INSTRUCTIONS FOR THE TASK: Would you return every entry, exactly as it is written?

GIVEN DATA:
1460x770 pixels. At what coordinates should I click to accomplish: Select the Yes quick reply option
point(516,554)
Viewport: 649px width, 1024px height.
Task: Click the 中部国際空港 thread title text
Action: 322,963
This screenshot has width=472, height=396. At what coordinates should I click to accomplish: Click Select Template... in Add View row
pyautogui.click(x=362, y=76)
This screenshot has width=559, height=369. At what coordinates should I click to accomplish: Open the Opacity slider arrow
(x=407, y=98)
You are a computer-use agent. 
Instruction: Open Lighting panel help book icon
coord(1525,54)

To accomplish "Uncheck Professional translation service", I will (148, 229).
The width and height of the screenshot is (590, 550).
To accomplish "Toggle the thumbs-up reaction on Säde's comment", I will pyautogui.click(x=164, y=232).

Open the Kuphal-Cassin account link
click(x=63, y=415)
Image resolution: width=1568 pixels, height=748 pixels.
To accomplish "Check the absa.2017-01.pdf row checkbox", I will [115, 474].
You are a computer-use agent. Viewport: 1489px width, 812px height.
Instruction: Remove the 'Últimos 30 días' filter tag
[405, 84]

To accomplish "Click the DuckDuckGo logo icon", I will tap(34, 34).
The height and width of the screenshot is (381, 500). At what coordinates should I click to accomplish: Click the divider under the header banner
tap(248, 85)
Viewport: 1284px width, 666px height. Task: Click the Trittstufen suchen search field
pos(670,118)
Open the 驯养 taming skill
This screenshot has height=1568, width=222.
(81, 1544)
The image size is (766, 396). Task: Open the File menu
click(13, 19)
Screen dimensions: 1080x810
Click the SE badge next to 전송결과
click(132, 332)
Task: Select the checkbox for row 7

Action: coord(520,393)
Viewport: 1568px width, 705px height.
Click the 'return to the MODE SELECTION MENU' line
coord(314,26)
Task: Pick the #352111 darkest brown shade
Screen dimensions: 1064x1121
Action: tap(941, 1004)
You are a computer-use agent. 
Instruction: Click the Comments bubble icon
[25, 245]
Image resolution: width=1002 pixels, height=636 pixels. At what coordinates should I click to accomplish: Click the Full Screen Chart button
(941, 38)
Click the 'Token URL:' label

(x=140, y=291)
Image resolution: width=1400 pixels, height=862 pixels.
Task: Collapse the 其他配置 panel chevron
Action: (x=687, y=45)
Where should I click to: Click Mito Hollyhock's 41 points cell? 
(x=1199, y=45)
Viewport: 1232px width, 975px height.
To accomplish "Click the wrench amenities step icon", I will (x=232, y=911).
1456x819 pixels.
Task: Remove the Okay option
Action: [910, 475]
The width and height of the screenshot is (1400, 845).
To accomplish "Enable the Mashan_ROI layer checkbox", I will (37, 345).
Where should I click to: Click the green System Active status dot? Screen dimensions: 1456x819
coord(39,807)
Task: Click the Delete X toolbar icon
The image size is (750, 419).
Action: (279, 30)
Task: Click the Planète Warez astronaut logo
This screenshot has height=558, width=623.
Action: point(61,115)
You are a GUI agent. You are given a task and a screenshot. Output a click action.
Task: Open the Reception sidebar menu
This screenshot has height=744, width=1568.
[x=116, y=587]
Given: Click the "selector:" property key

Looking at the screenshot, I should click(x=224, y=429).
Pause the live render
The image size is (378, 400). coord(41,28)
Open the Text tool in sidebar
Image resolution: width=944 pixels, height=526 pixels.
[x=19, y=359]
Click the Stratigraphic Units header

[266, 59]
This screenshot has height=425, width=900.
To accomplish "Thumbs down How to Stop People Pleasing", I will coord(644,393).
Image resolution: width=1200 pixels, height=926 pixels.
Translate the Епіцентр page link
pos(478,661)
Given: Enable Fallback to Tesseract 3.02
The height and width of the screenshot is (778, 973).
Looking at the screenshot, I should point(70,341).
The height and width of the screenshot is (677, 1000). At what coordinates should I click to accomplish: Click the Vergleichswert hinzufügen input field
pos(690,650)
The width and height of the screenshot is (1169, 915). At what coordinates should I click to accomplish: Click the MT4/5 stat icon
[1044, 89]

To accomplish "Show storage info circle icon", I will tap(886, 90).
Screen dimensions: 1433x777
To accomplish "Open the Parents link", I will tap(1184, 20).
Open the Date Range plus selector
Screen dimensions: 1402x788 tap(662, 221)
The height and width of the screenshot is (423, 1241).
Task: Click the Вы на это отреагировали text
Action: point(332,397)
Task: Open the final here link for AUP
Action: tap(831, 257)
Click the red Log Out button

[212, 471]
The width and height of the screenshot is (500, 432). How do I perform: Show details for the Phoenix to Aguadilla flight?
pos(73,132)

EXPECTED ANSWER:
1460x770 pixels. At what coordinates should I click to accomplish: Select the Yes quick reply option
point(516,554)
Viewport: 649px width, 1024px height.
Task: Click the 中部国際空港 thread title text
Action: 322,963
This screenshot has width=472, height=396. At what coordinates should I click to accomplish: Click Select Template... in Add View row
pyautogui.click(x=362, y=76)
This screenshot has width=559, height=369. At what coordinates should I click to accomplish: Open the Opacity slider arrow
(x=407, y=98)
You are a computer-use agent. 
Instruction: Open Lighting panel help book icon
coord(1525,54)

To accomplish "Uncheck Professional translation service", I will (148, 229).
The width and height of the screenshot is (590, 550).
To accomplish "Toggle the thumbs-up reaction on Säde's comment", I will pyautogui.click(x=164, y=232).

Open the Kuphal-Cassin account link
click(x=63, y=415)
Image resolution: width=1568 pixels, height=748 pixels.
To accomplish "Check the absa.2017-01.pdf row checkbox", I will [115, 474].
You are a computer-use agent. Viewport: 1489px width, 812px height.
Instruction: Remove the 'Últimos 30 días' filter tag
[405, 84]

To accomplish "Click the DuckDuckGo logo icon", I will tap(34, 34).
The height and width of the screenshot is (381, 500). At what coordinates should I click to accomplish: Click the divider under the header banner
tap(248, 85)
Viewport: 1284px width, 666px height. Task: Click the Trittstufen suchen search field
pos(670,118)
Open the 驯养 taming skill
This screenshot has height=1568, width=222.
(81, 1544)
The image size is (766, 396). Task: Open the File menu
click(13, 19)
Screen dimensions: 1080x810
Click the SE badge next to 전송결과
click(132, 332)
Task: Select the checkbox for row 7

Action: coord(520,393)
Viewport: 1568px width, 705px height.
Click the 'return to the MODE SELECTION MENU' line
coord(314,26)
Task: Pick the #352111 darkest brown shade
Screen dimensions: 1064x1121
Action: tap(941, 1004)
You are a computer-use agent. 
Instruction: Click the Comments bubble icon
[25, 245]
Image resolution: width=1002 pixels, height=636 pixels. At what coordinates should I click to accomplish: Click the Full Screen Chart button
(941, 38)
Click the 'Token URL:' label

(x=140, y=291)
Image resolution: width=1400 pixels, height=862 pixels.
Task: Collapse the 其他配置 panel chevron
Action: (x=687, y=45)
Where should I click to: Click Mito Hollyhock's 41 points cell? 
(x=1199, y=45)
Viewport: 1232px width, 975px height.
To accomplish "Click the wrench amenities step icon", I will (x=232, y=911).
1456x819 pixels.
Task: Remove the Okay option
Action: [910, 475]
The width and height of the screenshot is (1400, 845).
To accomplish "Enable the Mashan_ROI layer checkbox", I will (37, 345).
Where should I click to: Click the green System Active status dot? Screen dimensions: 1456x819
coord(39,807)
Task: Click the Delete X toolbar icon
The image size is (750, 419).
Action: (279, 30)
Task: Click the Planète Warez astronaut logo
This screenshot has height=558, width=623.
Action: point(61,115)
You are a GUI agent. You are given a task and a screenshot. Output a click action.
Task: Open the Reception sidebar menu
This screenshot has height=744, width=1568.
[x=116, y=587]
Given: Click the "selector:" property key

Looking at the screenshot, I should click(x=224, y=429).
Pause the live render
The image size is (378, 400). coord(41,28)
Open the Text tool in sidebar
Image resolution: width=944 pixels, height=526 pixels.
[x=19, y=359]
Click the Stratigraphic Units header

[266, 59]
This screenshot has height=425, width=900.
To accomplish "Thumbs down How to Stop People Pleasing", I will coord(644,393).
Image resolution: width=1200 pixels, height=926 pixels.
Translate the Епіцентр page link
pos(478,661)
Given: Enable Fallback to Tesseract 3.02
The height and width of the screenshot is (778, 973).
Looking at the screenshot, I should point(70,341).
The height and width of the screenshot is (677, 1000). At what coordinates should I click to accomplish: Click the Vergleichswert hinzufügen input field
pos(690,650)
The width and height of the screenshot is (1169, 915). At what coordinates should I click to accomplish: Click the MT4/5 stat icon
[1044, 89]

To accomplish "Show storage info circle icon", I will tap(886, 90).
Screen dimensions: 1433x777
To accomplish "Open the Parents link", I will tap(1184, 20).
Open the Date Range plus selector
Screen dimensions: 1402x788 tap(662, 221)
The height and width of the screenshot is (423, 1241).
Task: Click the Вы на это отреагировали text
Action: point(332,397)
Task: Open the final here link for AUP
Action: tap(831, 257)
Click the red Log Out button

[212, 471]
The width and height of the screenshot is (500, 432). How do I perform: Show details for the Phoenix to Aguadilla flight?
pos(73,132)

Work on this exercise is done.